Could Kickstarter Work as a Tool for Neighborhood Economic Development?
As Kickstarter has grown over the past few years into the Internet's go-to crowdfunding platform, it's been tempting to try to apply the model to anything and everything in need of cash – to products, places, programs, public parks, potholes, you name it. But the concept has some clear limitations when implemented at the urban scale. Maybe a neighborhood could fund its own park and street improvements when City Hall can't. But what about the communities that can't afford to do that? Crowdfunding of community assets could potentially double down on inequality.
As we wrote last year, "Kickstarter urbanism" also bumps up against the twin problems that effective city solutions are rarely as sexy as a new bike design, while the bureaucracies for implementing them get much more complicated than Kickstarter can handle. As Alexandra Lange wrote last year for Design Observer, "a suitable funding platform for a watch is not a suitable funding platform for a city."
Maybe, though, there is a less glamorous role for Kickstarter, and sites like it, to play in cities, not necessarily funding high-tech park architecture or the latest pop-up fad... but simply supporting small businesses and programs that create jobs. The city of Chicago this week is attempting this idea, rolling out a curated Kickstarter site called Seed Chicago for 11 (for now) neighborhood-based small businesses and community organizations in need of money.
"These are not the typical sort of new product offerings that many Kickstarter opportunities are," says Julia Stasch, one of the co-chairs of the neighborhood and place-based strategy within Mayor Rahm Emanuel's Plan for Economic Growth & Jobs. "It’s not ‘I have a great design for a something.’ These are projects and businesses whose goal is their own growth, but whose residual benefit is greater vitality in a place."
She means, by that, vitality created through jobs and skills and opportunity. In that sense, each of these projects has more to do with creating economic development than "bringing creativity to life." Most of the offerings are decidedly not Kickstarter-y. One salon owner in Englewood wants to open a training center where residents would learn to become state-certified hair braiders (she's looking for $32,025). Another small business is aiming to open up a third dance studio location ($15,000). There's also an urban farm in search of funding, a couple of community markets, and programs to teach neighborhood children photography and computer coding.
For each of these groups, the greatest obstacle is access to capital, particularly in an environment, Stasch says, where most small lenders estimate that they're able to meet only about 5 percent of the demand for loans. "Not that Kickstarter is a small business loan," Stasch says. "But Kickstarter could be thought of as an alternate source of seed capital."

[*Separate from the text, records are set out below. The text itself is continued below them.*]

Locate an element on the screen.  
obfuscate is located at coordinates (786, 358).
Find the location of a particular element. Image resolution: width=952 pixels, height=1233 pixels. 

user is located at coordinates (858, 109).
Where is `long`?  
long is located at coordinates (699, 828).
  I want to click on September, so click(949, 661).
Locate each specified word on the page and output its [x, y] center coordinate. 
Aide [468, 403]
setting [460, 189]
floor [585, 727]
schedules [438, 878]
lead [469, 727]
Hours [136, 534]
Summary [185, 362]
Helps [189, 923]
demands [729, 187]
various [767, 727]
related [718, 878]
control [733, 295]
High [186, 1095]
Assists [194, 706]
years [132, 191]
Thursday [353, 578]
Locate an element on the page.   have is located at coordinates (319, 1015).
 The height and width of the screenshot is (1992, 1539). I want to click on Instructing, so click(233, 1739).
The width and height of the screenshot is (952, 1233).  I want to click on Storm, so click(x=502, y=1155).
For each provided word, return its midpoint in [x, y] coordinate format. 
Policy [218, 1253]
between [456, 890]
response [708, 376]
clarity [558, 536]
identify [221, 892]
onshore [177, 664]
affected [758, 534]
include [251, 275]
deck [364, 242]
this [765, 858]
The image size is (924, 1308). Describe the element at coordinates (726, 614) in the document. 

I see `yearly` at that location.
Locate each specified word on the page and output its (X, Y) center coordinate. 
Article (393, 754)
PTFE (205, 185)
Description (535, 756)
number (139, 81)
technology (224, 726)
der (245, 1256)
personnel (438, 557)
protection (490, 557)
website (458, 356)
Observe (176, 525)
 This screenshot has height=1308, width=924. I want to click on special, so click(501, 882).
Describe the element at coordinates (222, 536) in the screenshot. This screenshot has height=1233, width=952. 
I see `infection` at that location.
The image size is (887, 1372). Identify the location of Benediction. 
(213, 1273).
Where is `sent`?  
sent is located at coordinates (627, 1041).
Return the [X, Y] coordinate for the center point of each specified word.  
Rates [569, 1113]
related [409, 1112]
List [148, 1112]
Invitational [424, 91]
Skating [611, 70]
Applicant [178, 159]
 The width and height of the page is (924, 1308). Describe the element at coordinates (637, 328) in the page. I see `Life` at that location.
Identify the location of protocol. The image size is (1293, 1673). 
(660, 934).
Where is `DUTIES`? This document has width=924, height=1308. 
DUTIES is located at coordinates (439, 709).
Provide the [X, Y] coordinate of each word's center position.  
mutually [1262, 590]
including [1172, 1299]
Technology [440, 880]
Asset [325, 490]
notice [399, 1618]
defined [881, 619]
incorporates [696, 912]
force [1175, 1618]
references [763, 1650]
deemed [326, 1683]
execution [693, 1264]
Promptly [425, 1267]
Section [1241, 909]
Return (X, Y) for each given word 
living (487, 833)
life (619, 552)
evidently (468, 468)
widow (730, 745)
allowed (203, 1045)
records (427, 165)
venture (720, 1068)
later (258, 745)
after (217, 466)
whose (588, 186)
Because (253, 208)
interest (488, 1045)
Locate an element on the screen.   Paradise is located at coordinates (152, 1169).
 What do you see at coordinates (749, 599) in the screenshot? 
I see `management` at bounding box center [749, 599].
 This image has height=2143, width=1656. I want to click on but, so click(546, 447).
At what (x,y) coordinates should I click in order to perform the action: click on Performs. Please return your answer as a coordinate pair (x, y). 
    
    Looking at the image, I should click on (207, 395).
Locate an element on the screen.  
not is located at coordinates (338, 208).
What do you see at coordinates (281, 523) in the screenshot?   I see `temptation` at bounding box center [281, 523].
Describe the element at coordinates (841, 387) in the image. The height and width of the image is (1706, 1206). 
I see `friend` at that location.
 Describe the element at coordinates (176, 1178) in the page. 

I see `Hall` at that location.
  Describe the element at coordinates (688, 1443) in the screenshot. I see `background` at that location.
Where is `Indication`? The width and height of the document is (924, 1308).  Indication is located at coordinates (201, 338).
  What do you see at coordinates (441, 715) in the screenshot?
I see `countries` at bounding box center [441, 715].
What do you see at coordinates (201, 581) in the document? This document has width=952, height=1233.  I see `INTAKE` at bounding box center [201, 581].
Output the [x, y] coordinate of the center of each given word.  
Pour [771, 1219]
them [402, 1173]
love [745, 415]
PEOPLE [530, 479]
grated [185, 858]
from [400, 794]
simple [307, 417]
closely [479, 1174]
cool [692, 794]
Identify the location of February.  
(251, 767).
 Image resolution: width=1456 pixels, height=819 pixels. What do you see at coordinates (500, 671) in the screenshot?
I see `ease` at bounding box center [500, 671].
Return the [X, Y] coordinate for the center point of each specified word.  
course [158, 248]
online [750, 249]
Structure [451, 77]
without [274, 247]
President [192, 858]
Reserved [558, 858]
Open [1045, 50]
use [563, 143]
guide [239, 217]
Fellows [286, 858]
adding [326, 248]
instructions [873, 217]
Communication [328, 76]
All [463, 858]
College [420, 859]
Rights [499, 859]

These companies and organizations could obviously vie for money on Kickstarter on their own, without the city's imprimatur. But the hope is that by rounding them up into a city-wide class – with future classes to come – each project will get more visibility (these particular businesses and programs were recruited to participate; they weren't simply stapled together from existing Kickstarter campaigns).
If these bids are successful, the ultimate idea is that communities would be engaged in funding small businesses and programs in their midst, which would in turn help build stronger communities.
"If you invest in a business, you have your skin in the game," says Ankur Thakkar, the digital director for the mayor's office. "People that invest in businesses feel a sense of ownership that they wouldn't otherwise feel, and in this case it's a business in one of their communities, creating jobs in their community, giving back to the community."
The whole concept is premised on the bet that these potential investors exist, that people will want to hand over cash on Kickstarter for reasons that go beyond having the inside track on a new tech product or art installation. Supporting a hair-braiding school, after all, is a different proposition from supporting an electric skateboard. And the pool of investors will inevitably be different, too. Stasch and others behind the project with the economic development group World Business Chicago are planning to keep close tabs on who gives to these campaigns and which ones work best.
"We might be able to find out whether it’s true that investment opportunities in lower-income neighborhoods have a harder time," Stasch says, "but I don’t think we presume that."